Terms associated with Japanese Woodblock Prints
Ukiyo - originally a Buddhist phrase meaning 'the floating world' used to explain that human life passed quickly, the word later became used to describe the pleasures of life.
Ukiyo-e - 'pictures of the floating world'. The suffix '-e' means pictures, and ukiyo-e was the word used to describe art produced in Japan in the period from the 16th to the 19th century.
Shita-e - ink line drawing, a preparatory design sketch produced by the artist at the first stage of producing a woodblock print.

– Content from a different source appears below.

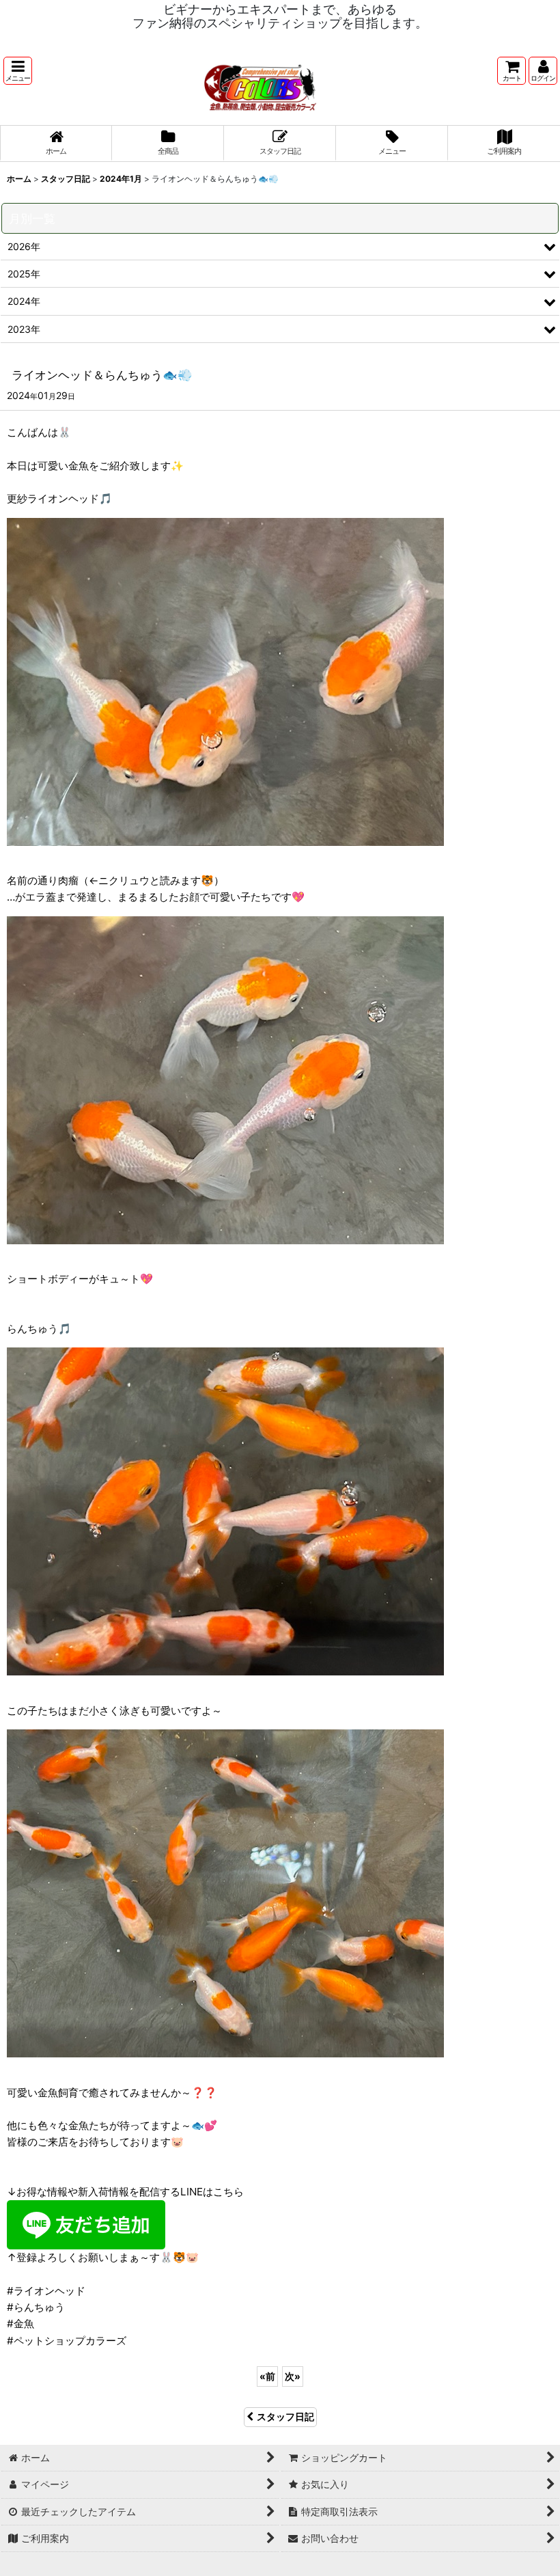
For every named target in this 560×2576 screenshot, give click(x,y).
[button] (17, 71)
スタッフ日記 (285, 2416)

Horishi - the carver who pastes the drawing onto a wooden block and carves away all surplus wood, leaving only the outlines from the drawing, raised on the surface of the block.
Iroita - colour blocks. A separate block must be carved for each different colour.
Sakura - cherry wood, a hard wood with straight grain which is well-suited to the demands of intricate carving and repeated printing.
Surishi - the printer who applies colour to the blocks, using a brush. Moistened paper is then placed on the block.
Kôzo - mulberry, the plant fibres from which paper was made for Ukiyo-e prints. This paper is absorbent and strong.
Baren - the circular rubbing pad used to transfer colour onto the paper from the printing block - the printer rubs the back of the paper to make sure paper absorbs the pigment.